Kidnapping in the Sulu Sea: Implications on Terrorism in the Philippines
Sulu Sea

Southern Philippine Islands

On September 23, a group of seven gunmen aboard two pump boats ambushed and seized three fishermen off the coast of East Sabah, in a sign of how the Islamic State (IS) and its affiliated networks continue to trouble the Southeast Asian region. The latest attack follows a surge in ambushes and kidnappings in the last two years along the Sulu Seas, which encompasses the waters around Indonesia, Malaysia’s eastern Sabah state and the Philippines, and has long been a hotspot for piracy and sea robbery. Although there was no claim of responsibility, the attackers are said to be members of an Abu Sayyaf splinter group affiliated with the Islamic State (IS) in Sulu province. It is believed the seven gunman, who were masked, boarded two fishing vessels around midday local time, and abducted three crew members.
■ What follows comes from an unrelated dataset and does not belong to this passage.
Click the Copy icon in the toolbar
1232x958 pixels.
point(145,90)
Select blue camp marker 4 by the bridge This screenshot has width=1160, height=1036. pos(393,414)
For Abu Sayyaf, which has long been based on the remote and forested terrain along the southern Philippine islands, such attacks have traditionally been used as a fundraising tactic. The group is reported to have earned several million dollars from kidnappings, bombings and ambushes, often targeting foreigners. In certain instances, the group has beheaded hostages when ransom money was not paid. Notably, while previous incidents took place in darkness, which usually enabled the attackers to make a quick getaway, the latest incident occurred in broad daylight.